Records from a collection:
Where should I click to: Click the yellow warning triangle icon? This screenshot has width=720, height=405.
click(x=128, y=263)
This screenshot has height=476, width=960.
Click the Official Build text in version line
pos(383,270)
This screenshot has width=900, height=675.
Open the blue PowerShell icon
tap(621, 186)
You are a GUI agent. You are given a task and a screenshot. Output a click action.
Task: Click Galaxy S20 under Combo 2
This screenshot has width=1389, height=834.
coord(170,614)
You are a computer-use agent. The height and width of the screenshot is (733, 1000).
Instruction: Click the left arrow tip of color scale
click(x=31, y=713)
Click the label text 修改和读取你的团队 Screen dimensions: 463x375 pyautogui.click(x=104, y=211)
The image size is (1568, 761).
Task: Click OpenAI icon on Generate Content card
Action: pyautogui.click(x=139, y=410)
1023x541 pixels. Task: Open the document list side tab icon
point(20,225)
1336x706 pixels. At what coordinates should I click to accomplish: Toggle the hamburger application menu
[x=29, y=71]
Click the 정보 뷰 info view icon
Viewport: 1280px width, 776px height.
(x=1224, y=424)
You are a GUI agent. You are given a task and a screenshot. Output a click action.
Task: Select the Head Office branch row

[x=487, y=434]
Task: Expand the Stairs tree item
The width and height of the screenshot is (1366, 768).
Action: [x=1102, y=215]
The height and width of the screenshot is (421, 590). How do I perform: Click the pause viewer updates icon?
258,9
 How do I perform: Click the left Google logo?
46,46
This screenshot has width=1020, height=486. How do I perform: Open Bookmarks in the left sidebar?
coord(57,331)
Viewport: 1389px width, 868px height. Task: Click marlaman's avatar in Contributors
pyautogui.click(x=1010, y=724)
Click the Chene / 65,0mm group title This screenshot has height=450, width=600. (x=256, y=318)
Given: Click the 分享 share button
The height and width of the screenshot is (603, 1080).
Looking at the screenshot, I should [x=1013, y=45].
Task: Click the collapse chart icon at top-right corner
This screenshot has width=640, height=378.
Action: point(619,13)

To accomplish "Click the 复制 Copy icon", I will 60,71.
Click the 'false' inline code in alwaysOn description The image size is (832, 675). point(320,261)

[Exercise] Repeat the records above exactly, from the first line to the last.

[Task answer]
Where should I click to: Click the yellow warning triangle icon? This screenshot has width=720, height=405.
click(x=128, y=263)
This screenshot has height=476, width=960.
Click the Official Build text in version line
pos(383,270)
This screenshot has width=900, height=675.
Open the blue PowerShell icon
tap(621, 186)
You are a GUI agent. You are given a task and a screenshot. Output a click action.
Task: Click Galaxy S20 under Combo 2
This screenshot has width=1389, height=834.
coord(170,614)
You are a computer-use agent. The height and width of the screenshot is (733, 1000).
Instruction: Click the left arrow tip of color scale
click(x=31, y=713)
Click the label text 修改和读取你的团队 Screen dimensions: 463x375 pyautogui.click(x=104, y=211)
The image size is (1568, 761).
Task: Click OpenAI icon on Generate Content card
Action: pyautogui.click(x=139, y=410)
1023x541 pixels. Task: Open the document list side tab icon
point(20,225)
1336x706 pixels. At what coordinates should I click to accomplish: Toggle the hamburger application menu
[x=29, y=71]
Click the 정보 뷰 info view icon
Viewport: 1280px width, 776px height.
(x=1224, y=424)
You are a GUI agent. You are given a task and a screenshot. Output a click action.
Task: Select the Head Office branch row

[x=487, y=434]
Task: Expand the Stairs tree item
The width and height of the screenshot is (1366, 768).
Action: [x=1102, y=215]
The height and width of the screenshot is (421, 590). How do I perform: Click the pause viewer updates icon?
258,9
 How do I perform: Click the left Google logo?
46,46
This screenshot has width=1020, height=486. How do I perform: Open Bookmarks in the left sidebar?
coord(57,331)
Viewport: 1389px width, 868px height. Task: Click marlaman's avatar in Contributors
pyautogui.click(x=1010, y=724)
Click the Chene / 65,0mm group title This screenshot has height=450, width=600. (x=256, y=318)
Given: Click the 分享 share button
The height and width of the screenshot is (603, 1080).
Looking at the screenshot, I should [x=1013, y=45].
Task: Click the collapse chart icon at top-right corner
This screenshot has width=640, height=378.
Action: point(619,13)

To accomplish "Click the 复制 Copy icon", I will 60,71.
Click the 'false' inline code in alwaysOn description The image size is (832, 675). point(320,261)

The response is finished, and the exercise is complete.